試験の採点基準について

「蕎麦鑑定士」認定試験を受験するには、「蕎麦鑑定士」養成講座の4回のテキストを、お読みいただき、その後にペーパーテストを実施。これに合格すると「蕎麦鑑定士」認定試験を受験することができます。
毎年2月~3月に実施する、「蕎麦鑑定士」認定試験では、1回の試験ごとに12種類の蕎麦を味わっていただき、最後に食味試験を行います。 その成績に、それまで行われたペーパーテストの結果、及び、提出された「食味体験レポート」の評価を合わせて、級位に相応しい知識、経験を持ち合わせているかどうかを、「蕎麦鑑定士」認定制度運営委員会が判定します。

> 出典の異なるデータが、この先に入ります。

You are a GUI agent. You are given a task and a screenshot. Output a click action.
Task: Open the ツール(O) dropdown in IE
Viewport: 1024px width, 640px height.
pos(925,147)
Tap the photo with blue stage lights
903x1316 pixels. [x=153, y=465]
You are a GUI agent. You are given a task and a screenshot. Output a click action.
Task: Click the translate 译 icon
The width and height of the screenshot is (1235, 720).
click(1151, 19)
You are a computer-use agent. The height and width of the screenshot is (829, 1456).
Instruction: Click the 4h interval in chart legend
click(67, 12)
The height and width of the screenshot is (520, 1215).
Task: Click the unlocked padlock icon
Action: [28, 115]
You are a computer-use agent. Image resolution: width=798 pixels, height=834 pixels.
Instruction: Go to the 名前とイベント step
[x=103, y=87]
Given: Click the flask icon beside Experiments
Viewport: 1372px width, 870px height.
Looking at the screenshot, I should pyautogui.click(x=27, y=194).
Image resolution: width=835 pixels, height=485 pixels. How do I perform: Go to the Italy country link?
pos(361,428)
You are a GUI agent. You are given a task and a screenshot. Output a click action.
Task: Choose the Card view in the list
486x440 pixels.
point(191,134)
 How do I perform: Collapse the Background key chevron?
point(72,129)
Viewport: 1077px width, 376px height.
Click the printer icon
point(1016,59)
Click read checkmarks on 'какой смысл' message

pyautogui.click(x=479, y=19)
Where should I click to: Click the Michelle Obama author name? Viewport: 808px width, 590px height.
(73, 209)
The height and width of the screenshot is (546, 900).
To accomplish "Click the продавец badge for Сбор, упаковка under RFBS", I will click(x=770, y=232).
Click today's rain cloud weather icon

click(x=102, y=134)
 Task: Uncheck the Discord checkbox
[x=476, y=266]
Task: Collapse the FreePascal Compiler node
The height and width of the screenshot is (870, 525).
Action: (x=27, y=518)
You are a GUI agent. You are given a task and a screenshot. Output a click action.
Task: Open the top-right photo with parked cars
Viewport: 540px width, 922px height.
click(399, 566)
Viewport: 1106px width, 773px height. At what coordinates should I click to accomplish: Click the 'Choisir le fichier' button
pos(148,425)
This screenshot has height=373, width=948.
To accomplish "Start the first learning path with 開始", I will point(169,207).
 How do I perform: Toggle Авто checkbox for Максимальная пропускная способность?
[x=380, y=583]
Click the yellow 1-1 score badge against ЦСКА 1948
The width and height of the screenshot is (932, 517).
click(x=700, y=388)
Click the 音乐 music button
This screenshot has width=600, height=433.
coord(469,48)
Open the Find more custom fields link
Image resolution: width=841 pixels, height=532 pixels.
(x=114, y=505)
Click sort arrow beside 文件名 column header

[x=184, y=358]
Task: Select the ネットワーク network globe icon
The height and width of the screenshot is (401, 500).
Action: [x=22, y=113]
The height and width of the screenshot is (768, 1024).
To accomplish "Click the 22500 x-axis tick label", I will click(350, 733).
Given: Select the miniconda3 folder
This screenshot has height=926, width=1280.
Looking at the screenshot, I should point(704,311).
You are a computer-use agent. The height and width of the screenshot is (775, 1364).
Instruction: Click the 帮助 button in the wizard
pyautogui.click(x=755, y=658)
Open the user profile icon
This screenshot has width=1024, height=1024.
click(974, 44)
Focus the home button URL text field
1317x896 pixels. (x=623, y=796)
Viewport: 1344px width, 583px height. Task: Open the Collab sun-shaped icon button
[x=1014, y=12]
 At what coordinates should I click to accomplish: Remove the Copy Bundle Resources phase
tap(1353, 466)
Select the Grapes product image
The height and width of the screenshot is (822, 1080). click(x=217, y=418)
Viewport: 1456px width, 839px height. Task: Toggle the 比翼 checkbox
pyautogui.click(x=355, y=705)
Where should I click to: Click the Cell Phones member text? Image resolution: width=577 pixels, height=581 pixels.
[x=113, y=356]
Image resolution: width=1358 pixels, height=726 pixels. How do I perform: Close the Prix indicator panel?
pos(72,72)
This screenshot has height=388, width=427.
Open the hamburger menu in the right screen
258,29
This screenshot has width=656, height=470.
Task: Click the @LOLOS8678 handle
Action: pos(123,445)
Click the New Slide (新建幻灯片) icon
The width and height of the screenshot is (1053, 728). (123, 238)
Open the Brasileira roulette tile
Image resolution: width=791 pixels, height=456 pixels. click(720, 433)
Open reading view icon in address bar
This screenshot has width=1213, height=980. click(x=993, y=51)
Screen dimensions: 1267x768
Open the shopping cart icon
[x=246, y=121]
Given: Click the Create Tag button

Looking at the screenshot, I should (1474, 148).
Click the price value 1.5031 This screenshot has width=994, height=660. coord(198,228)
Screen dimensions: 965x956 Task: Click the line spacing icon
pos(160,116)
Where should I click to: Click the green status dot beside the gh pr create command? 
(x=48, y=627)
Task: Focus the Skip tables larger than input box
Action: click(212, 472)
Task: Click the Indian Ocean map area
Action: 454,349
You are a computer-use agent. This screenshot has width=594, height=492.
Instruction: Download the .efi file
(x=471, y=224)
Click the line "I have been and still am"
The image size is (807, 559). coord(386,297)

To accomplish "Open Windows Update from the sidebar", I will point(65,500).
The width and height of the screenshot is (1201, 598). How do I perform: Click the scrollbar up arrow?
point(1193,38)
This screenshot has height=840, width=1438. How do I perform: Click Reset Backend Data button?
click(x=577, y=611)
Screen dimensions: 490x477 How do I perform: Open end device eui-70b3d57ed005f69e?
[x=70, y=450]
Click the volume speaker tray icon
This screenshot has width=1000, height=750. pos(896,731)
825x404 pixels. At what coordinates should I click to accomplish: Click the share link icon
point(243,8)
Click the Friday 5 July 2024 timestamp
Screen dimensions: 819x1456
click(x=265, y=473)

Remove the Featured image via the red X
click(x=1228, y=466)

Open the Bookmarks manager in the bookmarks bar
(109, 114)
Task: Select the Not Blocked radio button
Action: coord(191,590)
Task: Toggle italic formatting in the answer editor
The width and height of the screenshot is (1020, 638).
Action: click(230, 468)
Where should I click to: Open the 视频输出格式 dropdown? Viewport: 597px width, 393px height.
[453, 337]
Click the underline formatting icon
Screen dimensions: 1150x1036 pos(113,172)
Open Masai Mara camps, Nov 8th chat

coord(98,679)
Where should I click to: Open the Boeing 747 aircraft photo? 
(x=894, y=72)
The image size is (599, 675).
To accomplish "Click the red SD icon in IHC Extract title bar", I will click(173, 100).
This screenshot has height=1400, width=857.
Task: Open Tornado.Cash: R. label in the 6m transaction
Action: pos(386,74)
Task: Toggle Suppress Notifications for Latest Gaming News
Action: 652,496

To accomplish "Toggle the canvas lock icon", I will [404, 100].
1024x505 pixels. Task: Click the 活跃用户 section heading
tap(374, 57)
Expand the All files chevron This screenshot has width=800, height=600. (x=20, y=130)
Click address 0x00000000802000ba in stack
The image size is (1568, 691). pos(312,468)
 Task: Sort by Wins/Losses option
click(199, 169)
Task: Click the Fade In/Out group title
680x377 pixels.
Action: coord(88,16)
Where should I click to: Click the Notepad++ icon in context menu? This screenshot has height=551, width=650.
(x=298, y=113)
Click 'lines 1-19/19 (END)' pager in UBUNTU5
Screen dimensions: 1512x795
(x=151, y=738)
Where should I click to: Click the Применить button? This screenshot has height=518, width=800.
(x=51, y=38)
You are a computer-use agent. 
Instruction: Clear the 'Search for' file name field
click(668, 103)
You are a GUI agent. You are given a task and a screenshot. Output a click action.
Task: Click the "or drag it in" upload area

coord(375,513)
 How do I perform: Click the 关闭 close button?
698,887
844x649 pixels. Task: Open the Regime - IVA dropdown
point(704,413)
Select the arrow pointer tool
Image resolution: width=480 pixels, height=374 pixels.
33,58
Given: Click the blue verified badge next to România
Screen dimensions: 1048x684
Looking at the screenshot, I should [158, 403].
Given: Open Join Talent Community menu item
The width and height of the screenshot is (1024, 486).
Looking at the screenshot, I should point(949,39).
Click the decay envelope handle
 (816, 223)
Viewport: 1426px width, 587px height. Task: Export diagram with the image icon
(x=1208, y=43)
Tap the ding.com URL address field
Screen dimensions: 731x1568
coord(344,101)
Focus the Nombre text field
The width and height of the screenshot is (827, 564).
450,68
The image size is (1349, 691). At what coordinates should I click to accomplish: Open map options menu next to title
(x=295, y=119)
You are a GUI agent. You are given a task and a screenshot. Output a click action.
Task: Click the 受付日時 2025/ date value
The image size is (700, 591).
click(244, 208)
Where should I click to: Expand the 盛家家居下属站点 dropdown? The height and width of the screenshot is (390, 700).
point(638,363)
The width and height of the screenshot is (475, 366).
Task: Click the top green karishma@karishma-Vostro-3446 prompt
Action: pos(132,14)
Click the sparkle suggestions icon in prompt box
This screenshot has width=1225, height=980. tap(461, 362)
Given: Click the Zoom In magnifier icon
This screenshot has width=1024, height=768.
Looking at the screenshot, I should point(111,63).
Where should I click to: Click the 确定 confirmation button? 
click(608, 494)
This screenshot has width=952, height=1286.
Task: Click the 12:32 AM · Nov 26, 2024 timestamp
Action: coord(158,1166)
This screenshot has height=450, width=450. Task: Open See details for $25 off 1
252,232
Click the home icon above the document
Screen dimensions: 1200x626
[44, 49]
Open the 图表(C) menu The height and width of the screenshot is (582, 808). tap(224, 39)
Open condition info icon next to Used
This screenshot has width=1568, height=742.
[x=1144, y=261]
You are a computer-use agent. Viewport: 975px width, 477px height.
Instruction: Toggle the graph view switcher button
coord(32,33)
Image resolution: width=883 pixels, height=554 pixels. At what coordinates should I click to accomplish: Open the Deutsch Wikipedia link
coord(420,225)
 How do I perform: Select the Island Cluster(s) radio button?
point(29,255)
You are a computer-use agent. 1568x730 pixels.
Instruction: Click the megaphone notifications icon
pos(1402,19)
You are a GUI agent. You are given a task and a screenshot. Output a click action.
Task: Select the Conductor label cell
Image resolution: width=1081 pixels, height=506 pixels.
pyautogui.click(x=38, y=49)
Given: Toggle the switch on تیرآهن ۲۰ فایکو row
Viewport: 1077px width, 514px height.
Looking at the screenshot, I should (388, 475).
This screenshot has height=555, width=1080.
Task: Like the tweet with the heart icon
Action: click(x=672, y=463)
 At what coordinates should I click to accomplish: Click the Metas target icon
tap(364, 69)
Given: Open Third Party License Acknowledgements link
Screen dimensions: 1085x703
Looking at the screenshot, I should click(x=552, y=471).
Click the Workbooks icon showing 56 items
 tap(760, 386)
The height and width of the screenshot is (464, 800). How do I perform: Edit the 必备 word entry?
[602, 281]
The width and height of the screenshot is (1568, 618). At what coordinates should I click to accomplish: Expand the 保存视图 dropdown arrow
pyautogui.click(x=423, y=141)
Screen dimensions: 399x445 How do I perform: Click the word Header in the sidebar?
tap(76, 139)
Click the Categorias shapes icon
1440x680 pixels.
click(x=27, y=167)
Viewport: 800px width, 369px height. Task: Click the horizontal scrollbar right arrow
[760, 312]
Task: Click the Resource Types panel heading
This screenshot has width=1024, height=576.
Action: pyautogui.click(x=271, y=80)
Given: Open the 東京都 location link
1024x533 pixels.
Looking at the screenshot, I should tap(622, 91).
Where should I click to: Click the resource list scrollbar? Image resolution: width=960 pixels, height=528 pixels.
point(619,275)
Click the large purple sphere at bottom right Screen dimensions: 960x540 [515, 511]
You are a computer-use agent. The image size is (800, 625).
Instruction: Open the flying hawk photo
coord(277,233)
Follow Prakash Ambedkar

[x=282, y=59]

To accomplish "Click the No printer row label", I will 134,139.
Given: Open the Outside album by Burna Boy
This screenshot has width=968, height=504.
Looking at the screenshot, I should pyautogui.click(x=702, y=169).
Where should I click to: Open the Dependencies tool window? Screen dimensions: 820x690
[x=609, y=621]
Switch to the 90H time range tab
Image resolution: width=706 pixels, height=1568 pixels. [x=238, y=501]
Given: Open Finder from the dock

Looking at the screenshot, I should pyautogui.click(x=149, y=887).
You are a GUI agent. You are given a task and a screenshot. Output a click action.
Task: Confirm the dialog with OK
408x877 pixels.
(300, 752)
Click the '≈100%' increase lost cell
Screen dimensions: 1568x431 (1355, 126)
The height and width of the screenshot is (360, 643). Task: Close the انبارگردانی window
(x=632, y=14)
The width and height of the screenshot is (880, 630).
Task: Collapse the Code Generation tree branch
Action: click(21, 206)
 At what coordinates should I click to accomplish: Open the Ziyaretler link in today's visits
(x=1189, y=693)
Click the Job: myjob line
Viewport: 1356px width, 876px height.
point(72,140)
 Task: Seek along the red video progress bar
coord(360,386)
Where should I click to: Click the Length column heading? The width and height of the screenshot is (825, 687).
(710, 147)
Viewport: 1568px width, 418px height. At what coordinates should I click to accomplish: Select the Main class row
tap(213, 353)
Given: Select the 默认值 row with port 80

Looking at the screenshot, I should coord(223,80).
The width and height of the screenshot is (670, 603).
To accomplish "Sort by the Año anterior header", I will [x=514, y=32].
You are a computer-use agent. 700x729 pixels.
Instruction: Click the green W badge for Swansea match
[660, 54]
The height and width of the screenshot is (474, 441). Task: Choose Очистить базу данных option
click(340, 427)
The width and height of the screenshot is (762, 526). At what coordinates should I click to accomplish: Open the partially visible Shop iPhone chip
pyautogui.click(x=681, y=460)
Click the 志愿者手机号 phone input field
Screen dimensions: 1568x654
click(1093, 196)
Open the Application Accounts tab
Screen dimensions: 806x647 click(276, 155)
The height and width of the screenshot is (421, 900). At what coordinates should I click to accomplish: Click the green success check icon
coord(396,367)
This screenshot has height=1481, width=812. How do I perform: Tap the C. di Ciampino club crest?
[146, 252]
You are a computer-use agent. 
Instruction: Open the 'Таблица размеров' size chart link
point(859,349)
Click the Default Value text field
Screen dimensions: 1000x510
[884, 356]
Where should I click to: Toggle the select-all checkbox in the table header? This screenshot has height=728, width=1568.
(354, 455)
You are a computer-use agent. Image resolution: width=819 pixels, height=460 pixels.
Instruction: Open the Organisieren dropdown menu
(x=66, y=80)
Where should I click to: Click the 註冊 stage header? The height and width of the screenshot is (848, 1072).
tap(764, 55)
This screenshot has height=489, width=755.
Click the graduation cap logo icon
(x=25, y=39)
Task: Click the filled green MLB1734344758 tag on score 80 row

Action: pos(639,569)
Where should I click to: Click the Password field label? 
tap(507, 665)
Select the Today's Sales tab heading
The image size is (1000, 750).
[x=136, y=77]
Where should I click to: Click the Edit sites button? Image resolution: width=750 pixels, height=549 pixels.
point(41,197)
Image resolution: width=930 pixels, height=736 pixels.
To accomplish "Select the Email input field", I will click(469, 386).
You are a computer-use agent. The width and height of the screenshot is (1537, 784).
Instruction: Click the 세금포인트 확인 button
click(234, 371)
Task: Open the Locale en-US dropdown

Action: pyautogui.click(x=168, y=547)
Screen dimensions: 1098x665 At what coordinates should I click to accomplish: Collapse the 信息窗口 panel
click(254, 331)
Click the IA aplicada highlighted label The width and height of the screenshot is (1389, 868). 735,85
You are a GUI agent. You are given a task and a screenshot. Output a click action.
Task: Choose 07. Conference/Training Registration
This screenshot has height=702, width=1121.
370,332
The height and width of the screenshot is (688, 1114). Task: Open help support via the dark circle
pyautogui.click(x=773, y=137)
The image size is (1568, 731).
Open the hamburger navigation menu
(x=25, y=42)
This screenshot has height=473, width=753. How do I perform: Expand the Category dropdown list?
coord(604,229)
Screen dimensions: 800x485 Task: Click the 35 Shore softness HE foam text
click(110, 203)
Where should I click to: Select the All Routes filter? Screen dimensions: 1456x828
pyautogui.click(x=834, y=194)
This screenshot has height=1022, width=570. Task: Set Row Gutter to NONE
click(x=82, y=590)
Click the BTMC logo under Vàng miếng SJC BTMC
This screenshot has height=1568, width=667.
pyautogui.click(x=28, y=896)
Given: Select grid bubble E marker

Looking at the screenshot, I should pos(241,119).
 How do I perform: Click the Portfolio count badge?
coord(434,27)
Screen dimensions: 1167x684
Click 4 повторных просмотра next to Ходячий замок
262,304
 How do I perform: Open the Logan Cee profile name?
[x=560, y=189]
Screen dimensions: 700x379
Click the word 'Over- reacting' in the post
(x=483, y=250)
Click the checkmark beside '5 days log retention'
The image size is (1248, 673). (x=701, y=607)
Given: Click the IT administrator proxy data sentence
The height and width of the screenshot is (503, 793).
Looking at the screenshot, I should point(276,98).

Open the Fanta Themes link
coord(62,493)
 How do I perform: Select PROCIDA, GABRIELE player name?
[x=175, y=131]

食味の理解度についての評価は、極めて難しいものです。蕎麦の味の不安定さに加え、食べる人それぞれの個人的な好みが解答に影響しますので、「ペーパーテストで何問正解だから、何点で合格」というふうに割り切れるものではありません。
そのために、ペーパーテストと、食べ歩きのレポート、さらに12種類の蕎麦の味を体験する際の食味試験という、視点を変えた複数の試験結果を参考にして、立体的に受講生の理解度を判断するのです。

判定は、提出された「食味体験レポート」の評価と、ペーパーテスト、認定試験の結果を総合的に見て行います。
審査員である「蕎麦鑑定士」認定制度運営委員会の考え方、感覚と、どのように違っているのか、あるいは同じなのかということを見定めて、受験生の食味に対する理解度を判断し、合否を決定します。

なお、48種類の蕎麦の味を体験したからといって、48種類すべての味を利き分けなければならないということではありませんので、ご安心ください。蕎麦は先ほど記したように、食味が変化しやすい食べ物です。その現実を、この場で体験していただくことも狙いのひとつですし、蕎麦粉と水だけで作る料理なのに、ここまで幅広いバリエーションを生み出す食べ物なのだということを実感していただくことも目的のひとつです。
つまり、48種類の蕎麦を食べるのは、蕎麦というものの奥深さを知っていただくための体験授業なのだとお考えください。